This was the week of confessions. Acting White House Chief of Staff Mick Mulvaney admitted to a Trump administration quid quo pro with Ukraine, with cameras rolling. EU Ambassador Gordon Sondland confirmed that President Trump made Rudy Giuliani the hinge of America’s Ukraine policy. And then the administration announced that the location for the upcoming G7 summit: Trump’s own resort in Doral, Florida.
On my new podcast, Impeachment, Explained, we break down the three stories that mattered most in impeachment this week.

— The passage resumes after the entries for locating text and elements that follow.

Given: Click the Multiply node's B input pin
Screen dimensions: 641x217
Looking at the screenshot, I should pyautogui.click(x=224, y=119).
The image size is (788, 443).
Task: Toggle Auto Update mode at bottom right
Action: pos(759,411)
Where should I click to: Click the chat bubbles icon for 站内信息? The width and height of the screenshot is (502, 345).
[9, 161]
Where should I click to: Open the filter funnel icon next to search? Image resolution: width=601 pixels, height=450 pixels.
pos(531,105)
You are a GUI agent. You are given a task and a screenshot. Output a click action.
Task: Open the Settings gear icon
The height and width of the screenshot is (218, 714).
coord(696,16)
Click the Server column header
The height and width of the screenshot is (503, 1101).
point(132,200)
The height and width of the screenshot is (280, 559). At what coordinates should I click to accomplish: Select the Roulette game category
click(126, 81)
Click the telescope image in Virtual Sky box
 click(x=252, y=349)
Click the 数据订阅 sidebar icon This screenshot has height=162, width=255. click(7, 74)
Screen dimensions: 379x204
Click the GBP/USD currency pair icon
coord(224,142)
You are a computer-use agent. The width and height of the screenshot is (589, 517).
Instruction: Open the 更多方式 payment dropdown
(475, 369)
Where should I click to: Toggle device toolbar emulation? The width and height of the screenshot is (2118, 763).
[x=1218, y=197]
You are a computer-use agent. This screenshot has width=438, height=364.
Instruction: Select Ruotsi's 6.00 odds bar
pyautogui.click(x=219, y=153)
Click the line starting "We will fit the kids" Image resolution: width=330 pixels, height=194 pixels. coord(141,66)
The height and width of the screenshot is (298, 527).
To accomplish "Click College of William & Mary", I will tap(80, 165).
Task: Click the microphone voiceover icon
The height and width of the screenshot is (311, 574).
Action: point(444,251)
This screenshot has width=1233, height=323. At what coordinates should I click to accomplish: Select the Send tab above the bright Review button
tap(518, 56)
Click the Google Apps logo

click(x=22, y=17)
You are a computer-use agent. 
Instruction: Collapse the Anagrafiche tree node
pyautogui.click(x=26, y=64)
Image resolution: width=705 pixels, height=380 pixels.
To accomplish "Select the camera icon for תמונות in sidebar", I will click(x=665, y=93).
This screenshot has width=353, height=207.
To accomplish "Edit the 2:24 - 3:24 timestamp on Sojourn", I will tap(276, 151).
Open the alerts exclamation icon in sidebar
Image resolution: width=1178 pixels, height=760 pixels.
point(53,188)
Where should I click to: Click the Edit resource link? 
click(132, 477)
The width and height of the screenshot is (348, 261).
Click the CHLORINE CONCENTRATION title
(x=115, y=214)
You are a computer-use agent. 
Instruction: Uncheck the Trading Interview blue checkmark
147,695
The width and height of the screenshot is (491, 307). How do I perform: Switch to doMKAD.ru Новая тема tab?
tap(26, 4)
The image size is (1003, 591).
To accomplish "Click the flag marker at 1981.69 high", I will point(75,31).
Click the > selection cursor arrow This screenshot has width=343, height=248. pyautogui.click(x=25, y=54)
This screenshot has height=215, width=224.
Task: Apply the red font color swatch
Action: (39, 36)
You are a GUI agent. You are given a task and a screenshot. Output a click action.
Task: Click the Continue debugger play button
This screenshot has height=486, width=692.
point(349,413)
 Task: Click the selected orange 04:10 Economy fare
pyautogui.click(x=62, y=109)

And then we dig into the four words that will shape the entire impeachment fight: “High Crimes and Misdemeanors.” What did they mean when they were added to the Constitution? How have they been interpreted through American history? And do Trump’s acts qualify?
Impeachment, I learned, was richer, stranger, and more essential than I’d understood. For one thing, “high crimes and misdemeanors” didn’t mean literal crimes. As my guest, Cato Institute’s Gene Healy, notes in his excellent study, “Indispensable Remedy: The Broad Scope of the Constitution’s Impeachment Power,” the 1828 edition of Webster’s American Dictionary of the English Language defined “misdemeanor” as “ill behavior; evil conduct; fault; mismanagement.” The dominance of the legal definition — a small crime carrying up to a year in jail — came later.